# Pork Brisket Bones!!! Q-view



## forluvofsmoke (Aug 27, 2010)

This is the project my wife started for me a couple days ago when she returned from a day-trip with 16lbs of something I hadn't seen the likes of just yet. I’m guessing that I had been hinting about wanting to smoke something different…

So, we’re off to the races…er…smoker!

  

This will be part one of a back-to-back smoke in my SV24, as I have a 14lb beef brisket to go in this afternoon as well for Saturday’s dinner. It usually takes me about 20-24 hours for beef brisket, so I’m not giving the Smoke Vault a break…it’ll be running for 30-36 hours before this is over...unless I drop dead from sleep deprivation before I get that far. Come to think of it, that doesn't give me much of a break either after working for 15 hours earlier today (I mean yesterday), and then starting a smoke project at 1:00 am with 2 long smokes back-to-back...hmm, OK, it is a Gasser, so maybe a nap somewhere along the line?

  

These bones were in packs of three...one pack had the two larger bones. The packages look deceiving as to what is inside, as it looks to be the size of an average full packer beef brisket...just not as thick.

Oh, my first look at these was posted a few days ago, here: http://www.smokingmeatforums.com/fo...new-challenge-have-you-ever-seen-these-before

  

I have all four factory grates loaded for pork smokin'...this is the bone side before I tossed on some dry rub:





























And the same sequence after a rub, a flip and another rub application...the first two grates are rubbed with my Ancho Chili rub...this rub is not for everyone, as it tends to throw out a sucker-punch of heat:















And the rest are my mild and sweeter Red Bell Pepper rub:















Into the SV24 @ 2:22 am Mountain Time with a wet pan, hickory smoke and ~225*. I should have these on a plate in time for lunch, and the leftovers should have pull-able meat to make sammies for dinner (I'm hoping, anyway)...hmm, yea, that does sound good!

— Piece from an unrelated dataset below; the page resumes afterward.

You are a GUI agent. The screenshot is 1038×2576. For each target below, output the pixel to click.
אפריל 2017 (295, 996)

Oh, did I mention that I always put the milder rubbed meats above the spicier/hotter rubbed? Yea, it's a wife thing...if you still want to have a wife in the morning, then, you don't put the hot stuff on top so it can drip all over the milder stuff (hers)...LOL!!!!!!!!!!!!!!!

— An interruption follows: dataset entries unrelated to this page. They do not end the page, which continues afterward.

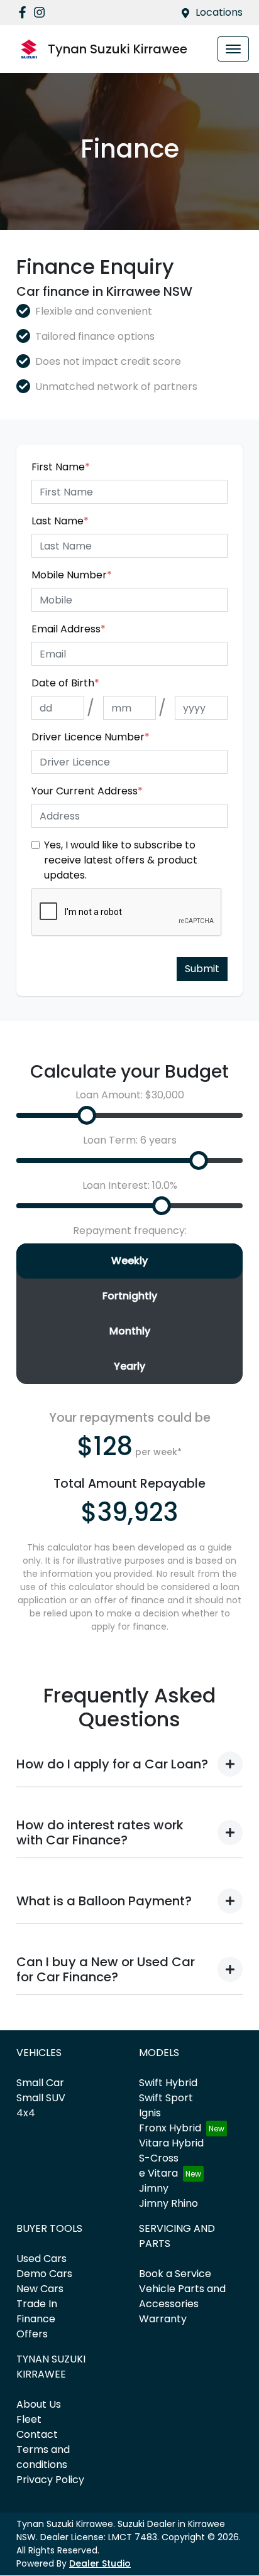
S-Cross (159, 2158)
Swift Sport (166, 2098)
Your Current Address (87, 791)
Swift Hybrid (168, 2082)
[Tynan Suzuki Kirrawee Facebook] (24, 12)
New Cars (39, 2288)
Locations (219, 12)
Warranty (163, 2319)
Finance (35, 2319)
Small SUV (40, 2098)
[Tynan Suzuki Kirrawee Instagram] (41, 12)
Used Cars (41, 2258)
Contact (37, 2434)
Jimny (153, 2188)
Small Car (40, 2082)
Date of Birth (65, 683)
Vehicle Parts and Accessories (182, 2296)
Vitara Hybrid (171, 2143)
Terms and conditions (43, 2457)
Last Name (60, 521)
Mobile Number (71, 575)
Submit (202, 968)
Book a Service (175, 2273)
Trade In (36, 2304)
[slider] (86, 1115)
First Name (60, 467)
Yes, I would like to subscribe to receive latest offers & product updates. (120, 860)
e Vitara (158, 2173)
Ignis (150, 2113)
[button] (233, 49)
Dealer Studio (100, 2563)
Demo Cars (44, 2273)
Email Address (68, 629)
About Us (38, 2404)
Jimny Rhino (168, 2203)
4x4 (25, 2113)
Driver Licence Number (90, 737)
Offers (32, 2334)
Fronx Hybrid (170, 2128)
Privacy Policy (50, 2479)
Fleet (28, 2419)
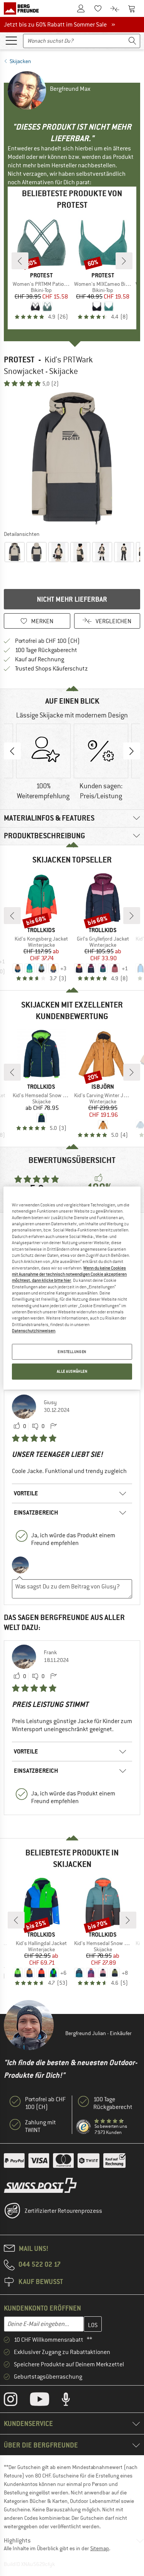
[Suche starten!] (132, 41)
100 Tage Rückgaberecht (46, 650)
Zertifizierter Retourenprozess (63, 2211)
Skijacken (20, 61)
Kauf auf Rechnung (39, 659)
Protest (19, 359)
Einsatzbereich (36, 1512)
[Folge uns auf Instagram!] (16, 2401)
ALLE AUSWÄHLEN (72, 1371)
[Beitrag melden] (53, 1426)
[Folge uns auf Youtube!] (45, 2401)
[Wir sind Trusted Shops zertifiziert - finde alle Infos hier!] (83, 2127)
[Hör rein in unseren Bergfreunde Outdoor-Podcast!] (71, 2401)
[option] (72, 458)
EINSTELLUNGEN (72, 1351)
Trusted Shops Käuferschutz (51, 668)
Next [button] (131, 750)
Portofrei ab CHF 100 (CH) (47, 641)
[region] (71, 1287)
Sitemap (99, 2548)
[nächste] (124, 260)
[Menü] (11, 40)
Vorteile (26, 1493)
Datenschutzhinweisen (33, 1330)
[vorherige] (20, 260)
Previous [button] (12, 750)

I'll see how it goes, but I think I'll have some that will eat like the trimmings from SLC spares, and the rest should have quite a bit I'll be able to pull if I coax it along in a covered pan for a few hours. We'll see...

  

Back later with the finish!

  

Thanks for peekin' @ my first bones burn!!!

  

Eric


----------



## forluvofsmoke (Aug 27, 2010)

I snuck in a 3 or 3-1/2 hour nap (not long enough, for sure) and went out to check the smoke after 5 hrs and 10 minutes in...temp was running 235*:

*EDIT:* I just realized, these were in for 6:10 when I checked them out, not 5:10.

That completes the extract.